Pihak yang paling merugi atas adanya hukum despotic tentulah rakyat. Oleh karenanya terhadap hukum despotic, rakyat harus melawan. Untuk ini, konstitusi membuka pintu judicial review sebagai mekanisme yang dapat ditempuh. Pertama, judicial review merupakan bagian dari pembacaan ulang atas teks hukum manakala teks hukum tidak menjawab kebutuhan publik, mencederai kepentingan masyarakat, dan menelikung nilai-nilai konstitusi. Kedua, judicial review mengusung spirit perlawanan dan distorsi kepercayaan kepada pembuat undang-undang. Dengan kata lain, judicial review menjadi saluran bagi ungkapan ketidaksetujuan masyarakat terhadap keputusan yang diambil legislator.
Hedonisme legislator harus diakhiri agar hukum despotic tak terus menerus lahir.
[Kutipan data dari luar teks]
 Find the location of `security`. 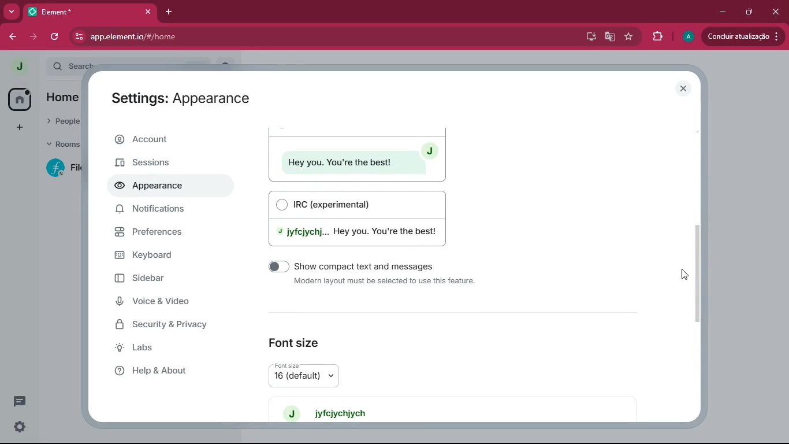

Adalah benar, legislator memiliki kuasa besar membuat undang-undang. Akan tetapi, kata John Locke, kekuasaan dibatasi oleh kebaikan umum rakyat. Untuk itulah, jika harus bekerja dengan kecerdasan akalnya, maka legislator tidak boleh bekerja dengan jabatan, kekuasaan, atau kedaulatannya (2009:411). Artinya, selama kekuasaan dan visi kesenangan mendominasi alam pikir legislator, kebaikan umum akan terus dikangkangi. Untuk itu, sebagai pemilik kedaulatan politik sebenarnya, rakyat berhak untuk menolak, melawan, bahkan mencabut mandatnya.